**Supplied text:**
»»

Didactopus/docs/course-to-pack.md

86 lines
2.4 KiB
Markdown

# Course-to-Pack Pipeline
The course-to-pack pipeline turns source material into a Didactopus draft domain pack.
## Current code path
The main building blocks are:
- `didactopus.document_adapters`
Normalize source files into `NormalizedDocument`.
- `didactopus.topic_ingest` and `didactopus.course_ingest`
Build `NormalizedCourse` data and extract concept candidates.
- `didactopus.rule_policy`
Apply deterministic cleanup and heuristic rules.
- `didactopus.pack_emitter`
Emit pack files and review/conflict artifacts.
## Supported source types
The repository currently accepts:
- Markdown
- plain text
- HTML
- PDF-ish text
- DOCX-ish text
- PPTX-ish text
Binary-format adapters are interface-stable but still intentionally simple.

««

**Extracted data:**
»»

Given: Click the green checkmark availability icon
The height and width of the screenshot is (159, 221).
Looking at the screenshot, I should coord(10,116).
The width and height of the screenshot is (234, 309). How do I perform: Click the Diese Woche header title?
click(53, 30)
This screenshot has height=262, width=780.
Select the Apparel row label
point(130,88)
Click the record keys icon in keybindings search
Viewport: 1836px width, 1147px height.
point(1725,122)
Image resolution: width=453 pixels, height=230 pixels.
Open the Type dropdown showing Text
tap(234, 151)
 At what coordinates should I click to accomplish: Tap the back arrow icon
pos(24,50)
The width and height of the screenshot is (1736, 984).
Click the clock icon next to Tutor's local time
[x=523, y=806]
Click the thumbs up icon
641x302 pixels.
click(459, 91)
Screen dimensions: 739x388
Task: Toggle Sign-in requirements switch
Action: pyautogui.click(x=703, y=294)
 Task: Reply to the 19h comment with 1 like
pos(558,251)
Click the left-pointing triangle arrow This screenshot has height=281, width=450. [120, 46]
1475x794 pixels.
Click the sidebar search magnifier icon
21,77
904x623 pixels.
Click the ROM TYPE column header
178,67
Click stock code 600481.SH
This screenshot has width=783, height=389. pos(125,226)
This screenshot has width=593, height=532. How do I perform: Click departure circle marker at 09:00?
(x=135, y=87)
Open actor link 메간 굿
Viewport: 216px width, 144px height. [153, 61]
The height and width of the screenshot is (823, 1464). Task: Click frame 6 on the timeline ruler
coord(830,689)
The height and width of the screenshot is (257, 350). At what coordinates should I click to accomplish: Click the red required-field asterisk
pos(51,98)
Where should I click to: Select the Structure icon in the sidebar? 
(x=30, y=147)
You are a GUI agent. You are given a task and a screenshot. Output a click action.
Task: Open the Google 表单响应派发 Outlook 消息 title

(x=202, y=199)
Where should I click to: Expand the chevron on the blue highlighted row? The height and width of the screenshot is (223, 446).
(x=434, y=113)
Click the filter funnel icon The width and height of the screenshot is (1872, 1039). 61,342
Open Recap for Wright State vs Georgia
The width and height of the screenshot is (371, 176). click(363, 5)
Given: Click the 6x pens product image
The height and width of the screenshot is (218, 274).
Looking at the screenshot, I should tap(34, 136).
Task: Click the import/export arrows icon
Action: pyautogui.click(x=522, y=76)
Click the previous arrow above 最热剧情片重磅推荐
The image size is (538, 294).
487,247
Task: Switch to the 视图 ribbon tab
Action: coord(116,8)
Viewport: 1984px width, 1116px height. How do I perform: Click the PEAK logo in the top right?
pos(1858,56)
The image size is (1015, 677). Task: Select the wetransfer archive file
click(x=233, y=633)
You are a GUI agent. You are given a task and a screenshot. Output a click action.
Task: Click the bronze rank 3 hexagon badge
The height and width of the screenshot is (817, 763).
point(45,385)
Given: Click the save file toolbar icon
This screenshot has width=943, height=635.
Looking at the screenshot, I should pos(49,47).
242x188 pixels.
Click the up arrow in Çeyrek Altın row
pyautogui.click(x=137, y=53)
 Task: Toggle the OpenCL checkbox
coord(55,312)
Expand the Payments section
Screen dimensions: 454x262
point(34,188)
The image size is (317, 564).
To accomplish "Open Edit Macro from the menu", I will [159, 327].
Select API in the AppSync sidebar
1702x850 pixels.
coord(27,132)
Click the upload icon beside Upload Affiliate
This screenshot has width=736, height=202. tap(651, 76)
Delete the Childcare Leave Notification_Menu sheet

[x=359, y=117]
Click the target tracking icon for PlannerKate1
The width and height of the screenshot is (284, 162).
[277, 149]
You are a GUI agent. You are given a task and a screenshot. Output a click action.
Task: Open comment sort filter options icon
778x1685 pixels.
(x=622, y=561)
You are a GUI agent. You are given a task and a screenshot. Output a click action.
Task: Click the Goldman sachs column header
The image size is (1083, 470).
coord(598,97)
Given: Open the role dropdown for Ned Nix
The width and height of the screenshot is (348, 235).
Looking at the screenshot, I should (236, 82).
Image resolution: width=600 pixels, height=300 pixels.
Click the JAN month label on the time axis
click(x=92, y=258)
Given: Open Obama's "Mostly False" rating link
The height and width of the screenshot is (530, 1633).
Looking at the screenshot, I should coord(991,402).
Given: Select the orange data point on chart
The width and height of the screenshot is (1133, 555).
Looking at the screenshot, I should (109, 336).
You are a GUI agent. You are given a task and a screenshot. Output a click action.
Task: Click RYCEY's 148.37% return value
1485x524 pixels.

««

**Exercise directions:** Revise the course-to-pack documentation between "# Course-to-Pack Pipeline" and "extract concept candidates.", inclusive, and replace "building blocks" with "components".

**Exercise output:**
# Course-to-Pack Pipeline
The course-to-pack pipeline turns source material into a Didactopus draft domain pack.
## Current code path
The main components are:
- `didactopus.document_adapters`
Normalize source files into `NormalizedDocument`.
- `didactopus.topic_ingest` and `didactopus.course_ingest`
Build `NormalizedCourse` data and extract concept candidates.